Details of Thesis

TitleThe experiences of parents and nurses of hospitalised infants requiring oxygen therapy for severe bronchiolitis: A phenomenological study
Author Peeler, Alison
Institution Australian Catholic University
Date 2010
Abstract Objectives : Annually, bronchiolitis is a major cause of children's hospital admissions. Children suffering from respiratory distress are provided supplemental oxygen therapy via a headbox. Whilst effective in treating the child physically, the headbox can be very restrictive and limits parental access to their child. This form of oxygen therapy can have a detrimental effect on parental bonding, their relationship with their child, and the parents' ability to fulfil their parenting role. The aim of this study was to investigate the lived experiences of parents and nurses who have had or cared for a child admitted to hospital for severe bronchiolitis and received two types of oxygen therapy; headbox oxygen and high flow nasal prong oxygen therapy.

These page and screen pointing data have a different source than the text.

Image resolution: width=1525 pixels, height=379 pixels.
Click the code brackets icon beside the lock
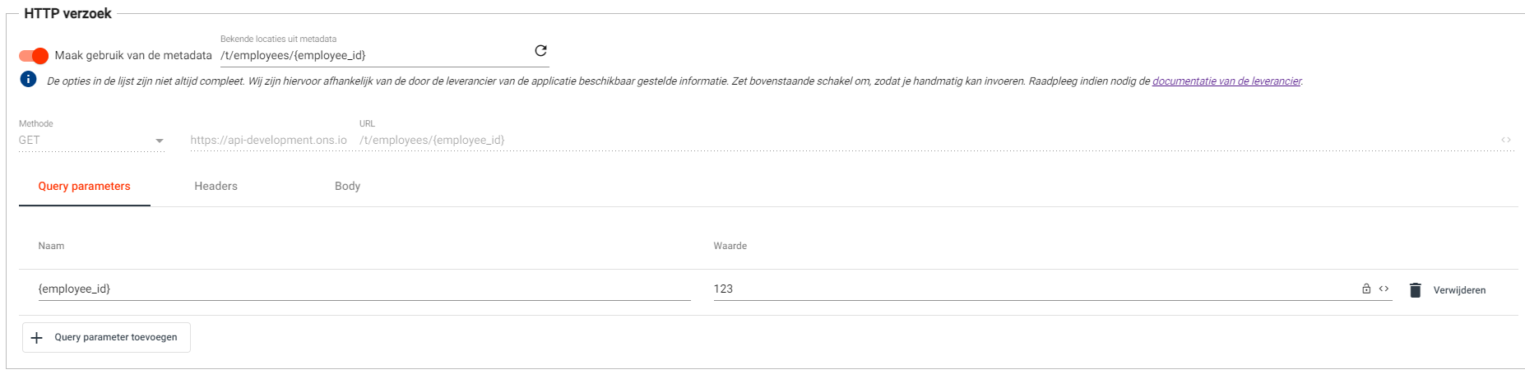click(x=1384, y=289)
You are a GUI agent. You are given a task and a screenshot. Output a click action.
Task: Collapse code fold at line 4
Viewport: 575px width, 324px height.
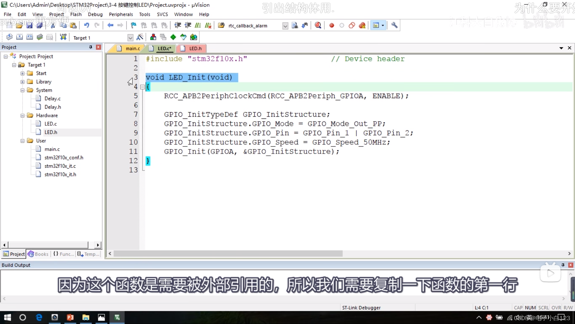pyautogui.click(x=143, y=87)
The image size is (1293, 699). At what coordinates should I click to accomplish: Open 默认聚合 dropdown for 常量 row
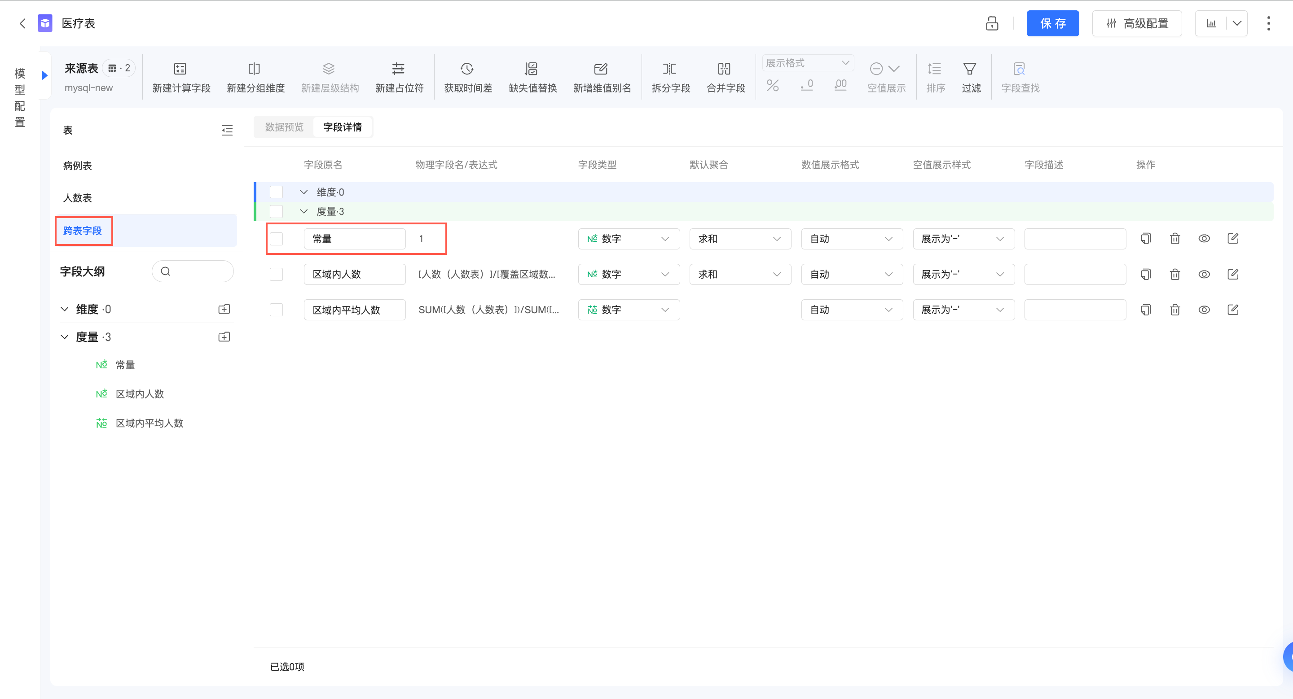[739, 239]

This phenomenon has not been investigated previously. Methods: A descriptive phenomenological design was used to interview a purposive sample of 12 parents and 12 nurses. Results: Several themes emerged from data analysis: 1. It was horrific. We didn't know if she would live or die; 2. I didn't know what was happening; 3. I think some parents do get quite upset; 4. All that I wanted to do was hold her and keep her with me; 5. I felt inadequate, more than useless; 6. I needed her to feel my heart beat; 7. Look but don't touch; 8. I stayed with her day and night and; 9. Babies are hard work in the head box because you can't pick them up. These themes were then divided into three domains; Fear, Parent child interaction, and Technical caring. Conclusions: The mothers found the situation of having a child in a headbox frightening, stating that lack of knowledge and understanding, fear of their child dying, isolation from their child, unfamiliar environments, and the inability to attend to their child's day-to-day care were all contributing factors. Some of these fears were present when their child received high flow nasal prong oxygen therapy but the increased interaction with their baby allowed the mothers to feel more useful and less frightened. The nurses in the study recognised to a degree these themes surrounding the parent child relationship yet were more concerned about clinical issues involved with caring for a child in a headbox such as safety and ergonomic restrictions. The nurses all stated how the high flow nasal prong oxygen system also improved safety and clinical outcomes.